The NHS repairs budget has been slashed by £1.1bn, in an unpublicised cut included in George Osborne's 2016 Budget.
The Chancellor did not mention the cut in his Budget speech, and the 30% decrease in funding was only uncovered following a Labour-sponsored review of the Budget by the House of Commons Library.
The capital budget of the NHS is used to fund repairs and replace out-of-date or broken equipment. The NHS was expected to be allocated £4.8bn to cover this area, but the Budget revealed the health service will only be receiving £3.7bn of capital budget,
It will cost the NHS an estimated £4.3bn to complete all outstanding maintenance work. This includes £458m of repairs classified as "high-risk", which could endanger patients' lives and wellbeing if they are not repaired.
Serious issues classified as "high-risk" include leaking roofs and out-of-date scanners.
Speaking to the Guardian, shadow health secretary Heidi Alexander said: “Five years of Tory neglect has left many hospitals with ageing equipment and a growing bill for urgent maintenance.
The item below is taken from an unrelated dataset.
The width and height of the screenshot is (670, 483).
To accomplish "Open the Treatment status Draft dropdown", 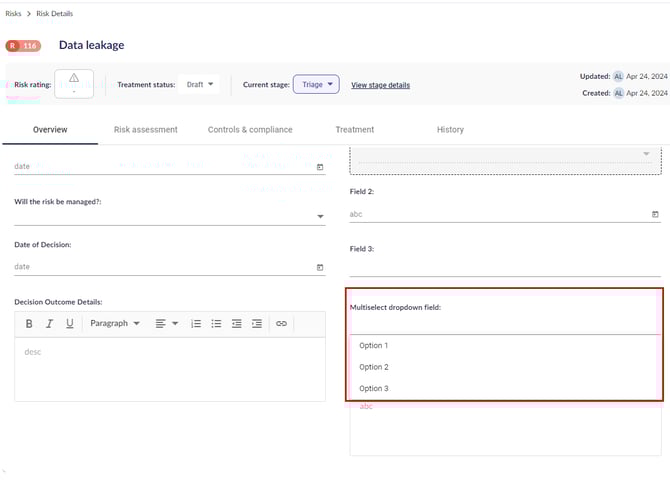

“However, rather than properly investing in our NHS, George Osborne has raided the money hospitals need to carry out these essential repairs and replace out-of-date equipment. This is bad for patient care."
But a spokesperson for the Department of Health rejected the criticism, saying: “This government is investing £10bn in the NHS’s own plan for the future, and we’ve made almost £4bn available for capital projects this year which local trusts can apply for to undertake maintenance or building projects."
Last year, the Chancellor of the Exchequer asserted that he would not be cutting core NHS services, despite reducing funding for the organisation as a whole.
However, an independent review by the Health Foundation revealed his planned cuts would actually cut the total NHS budget by 20% over the next five years.
The news follows the revelation, in a separate review carried out by the Liberal Democrats, that the NHS had been hit by a further £650mn of "secret cuts". These cuts were made by passing the burden for pension funding from the government to the NHS, reducing the amount of money available to fund front-line services.